[SOURCE MATERIAL]
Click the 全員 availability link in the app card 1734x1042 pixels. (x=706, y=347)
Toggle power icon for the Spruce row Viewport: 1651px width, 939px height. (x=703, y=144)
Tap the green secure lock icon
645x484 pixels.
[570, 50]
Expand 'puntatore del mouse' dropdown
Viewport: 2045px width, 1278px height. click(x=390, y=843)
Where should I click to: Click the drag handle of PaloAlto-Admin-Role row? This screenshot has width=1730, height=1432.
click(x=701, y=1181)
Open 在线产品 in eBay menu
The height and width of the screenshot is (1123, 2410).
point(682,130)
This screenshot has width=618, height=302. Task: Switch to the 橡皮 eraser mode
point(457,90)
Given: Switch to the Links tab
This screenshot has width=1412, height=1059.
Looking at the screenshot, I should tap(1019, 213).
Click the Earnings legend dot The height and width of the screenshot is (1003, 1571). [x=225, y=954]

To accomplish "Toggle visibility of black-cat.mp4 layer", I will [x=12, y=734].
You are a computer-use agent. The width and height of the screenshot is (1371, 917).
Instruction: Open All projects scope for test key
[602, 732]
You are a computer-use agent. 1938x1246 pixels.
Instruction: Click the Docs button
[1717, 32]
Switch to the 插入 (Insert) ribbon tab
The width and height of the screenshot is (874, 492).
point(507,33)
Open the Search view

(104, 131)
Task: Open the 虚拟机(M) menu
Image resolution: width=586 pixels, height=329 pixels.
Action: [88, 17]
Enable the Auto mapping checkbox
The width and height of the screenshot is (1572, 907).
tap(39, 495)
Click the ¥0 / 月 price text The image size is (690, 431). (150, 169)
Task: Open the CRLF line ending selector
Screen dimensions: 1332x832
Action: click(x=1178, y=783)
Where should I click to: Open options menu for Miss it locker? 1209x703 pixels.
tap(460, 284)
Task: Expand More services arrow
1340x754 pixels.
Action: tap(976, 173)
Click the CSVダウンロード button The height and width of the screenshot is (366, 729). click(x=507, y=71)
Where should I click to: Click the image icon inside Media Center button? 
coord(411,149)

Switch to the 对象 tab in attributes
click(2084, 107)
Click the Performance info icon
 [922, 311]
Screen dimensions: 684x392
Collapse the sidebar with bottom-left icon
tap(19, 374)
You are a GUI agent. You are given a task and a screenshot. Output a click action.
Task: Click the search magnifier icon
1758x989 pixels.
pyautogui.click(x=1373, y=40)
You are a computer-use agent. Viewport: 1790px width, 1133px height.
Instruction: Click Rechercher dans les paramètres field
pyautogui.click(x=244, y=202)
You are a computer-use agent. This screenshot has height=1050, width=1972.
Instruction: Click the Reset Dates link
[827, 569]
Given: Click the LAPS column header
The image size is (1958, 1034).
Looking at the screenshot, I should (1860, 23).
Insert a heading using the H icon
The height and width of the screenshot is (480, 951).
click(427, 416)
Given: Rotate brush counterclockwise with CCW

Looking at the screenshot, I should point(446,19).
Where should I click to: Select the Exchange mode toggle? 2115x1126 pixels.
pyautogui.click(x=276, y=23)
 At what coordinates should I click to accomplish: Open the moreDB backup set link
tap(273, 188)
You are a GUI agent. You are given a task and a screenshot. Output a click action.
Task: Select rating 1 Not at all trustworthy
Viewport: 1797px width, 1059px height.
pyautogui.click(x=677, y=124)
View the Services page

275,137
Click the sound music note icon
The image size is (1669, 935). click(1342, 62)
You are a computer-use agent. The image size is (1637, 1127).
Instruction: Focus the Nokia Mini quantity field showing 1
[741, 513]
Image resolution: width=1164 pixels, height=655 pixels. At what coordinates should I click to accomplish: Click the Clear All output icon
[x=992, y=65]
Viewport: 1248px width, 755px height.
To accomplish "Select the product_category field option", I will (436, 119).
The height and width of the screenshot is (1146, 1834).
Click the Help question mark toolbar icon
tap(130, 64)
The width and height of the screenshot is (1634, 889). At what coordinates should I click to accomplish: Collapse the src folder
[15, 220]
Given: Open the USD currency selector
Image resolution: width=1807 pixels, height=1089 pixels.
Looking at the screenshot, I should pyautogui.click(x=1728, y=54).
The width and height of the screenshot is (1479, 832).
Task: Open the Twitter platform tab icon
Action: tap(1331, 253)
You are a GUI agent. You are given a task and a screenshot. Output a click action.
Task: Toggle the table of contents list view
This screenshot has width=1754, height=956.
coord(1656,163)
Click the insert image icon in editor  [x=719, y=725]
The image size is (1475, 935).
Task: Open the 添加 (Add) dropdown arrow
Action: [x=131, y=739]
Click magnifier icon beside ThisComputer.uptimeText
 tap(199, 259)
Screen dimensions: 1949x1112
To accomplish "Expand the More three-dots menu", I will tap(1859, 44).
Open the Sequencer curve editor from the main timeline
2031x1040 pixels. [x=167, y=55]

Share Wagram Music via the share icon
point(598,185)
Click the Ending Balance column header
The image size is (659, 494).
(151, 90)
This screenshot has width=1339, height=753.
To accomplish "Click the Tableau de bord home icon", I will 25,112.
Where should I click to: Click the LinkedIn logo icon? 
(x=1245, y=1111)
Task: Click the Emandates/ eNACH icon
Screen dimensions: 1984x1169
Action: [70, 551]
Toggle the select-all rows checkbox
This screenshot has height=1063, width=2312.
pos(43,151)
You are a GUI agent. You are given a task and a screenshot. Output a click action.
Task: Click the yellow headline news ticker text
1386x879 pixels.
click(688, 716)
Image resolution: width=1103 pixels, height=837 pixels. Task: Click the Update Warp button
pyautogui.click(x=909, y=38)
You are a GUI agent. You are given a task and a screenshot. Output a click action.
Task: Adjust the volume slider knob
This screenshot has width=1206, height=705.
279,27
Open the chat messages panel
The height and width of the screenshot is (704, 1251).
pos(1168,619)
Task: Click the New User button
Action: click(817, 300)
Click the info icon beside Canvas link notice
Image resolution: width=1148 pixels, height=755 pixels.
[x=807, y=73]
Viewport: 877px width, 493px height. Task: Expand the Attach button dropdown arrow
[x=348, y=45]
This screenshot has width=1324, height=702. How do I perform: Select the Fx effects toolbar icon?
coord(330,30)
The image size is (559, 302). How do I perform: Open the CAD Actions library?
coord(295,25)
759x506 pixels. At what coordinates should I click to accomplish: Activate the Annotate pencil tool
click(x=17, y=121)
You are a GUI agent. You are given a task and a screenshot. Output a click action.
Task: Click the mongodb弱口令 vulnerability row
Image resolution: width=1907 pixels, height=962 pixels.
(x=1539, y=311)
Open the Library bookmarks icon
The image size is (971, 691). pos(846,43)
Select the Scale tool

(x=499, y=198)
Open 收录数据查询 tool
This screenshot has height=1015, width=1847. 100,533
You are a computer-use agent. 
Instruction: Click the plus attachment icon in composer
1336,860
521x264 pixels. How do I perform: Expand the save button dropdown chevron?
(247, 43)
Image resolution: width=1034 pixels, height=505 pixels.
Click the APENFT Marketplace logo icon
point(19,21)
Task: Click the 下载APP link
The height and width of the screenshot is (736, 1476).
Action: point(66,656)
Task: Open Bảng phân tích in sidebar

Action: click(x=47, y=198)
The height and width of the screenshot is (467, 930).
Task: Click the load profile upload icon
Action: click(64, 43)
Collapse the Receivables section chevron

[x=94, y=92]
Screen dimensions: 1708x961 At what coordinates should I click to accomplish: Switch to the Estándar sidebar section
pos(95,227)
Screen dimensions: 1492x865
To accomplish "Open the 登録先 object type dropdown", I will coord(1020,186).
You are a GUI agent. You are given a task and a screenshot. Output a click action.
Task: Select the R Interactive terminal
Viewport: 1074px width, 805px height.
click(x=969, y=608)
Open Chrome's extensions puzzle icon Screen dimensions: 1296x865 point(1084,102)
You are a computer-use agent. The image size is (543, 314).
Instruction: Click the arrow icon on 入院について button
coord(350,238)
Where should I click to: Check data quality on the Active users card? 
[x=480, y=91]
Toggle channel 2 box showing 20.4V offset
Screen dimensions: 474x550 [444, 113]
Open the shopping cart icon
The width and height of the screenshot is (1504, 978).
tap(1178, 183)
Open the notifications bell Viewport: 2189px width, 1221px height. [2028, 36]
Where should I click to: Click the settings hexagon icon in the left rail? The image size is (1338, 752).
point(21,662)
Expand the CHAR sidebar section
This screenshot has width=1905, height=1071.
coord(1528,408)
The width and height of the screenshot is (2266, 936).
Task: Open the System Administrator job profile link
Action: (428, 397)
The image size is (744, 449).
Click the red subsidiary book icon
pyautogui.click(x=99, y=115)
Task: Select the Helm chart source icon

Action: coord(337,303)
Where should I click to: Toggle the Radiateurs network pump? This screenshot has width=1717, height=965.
[/SOURCE MATERIAL]
Apply a filter for "column" to the entries and show each line that passes.

Given: Click the LAPS column header
Click the Ending Balance column header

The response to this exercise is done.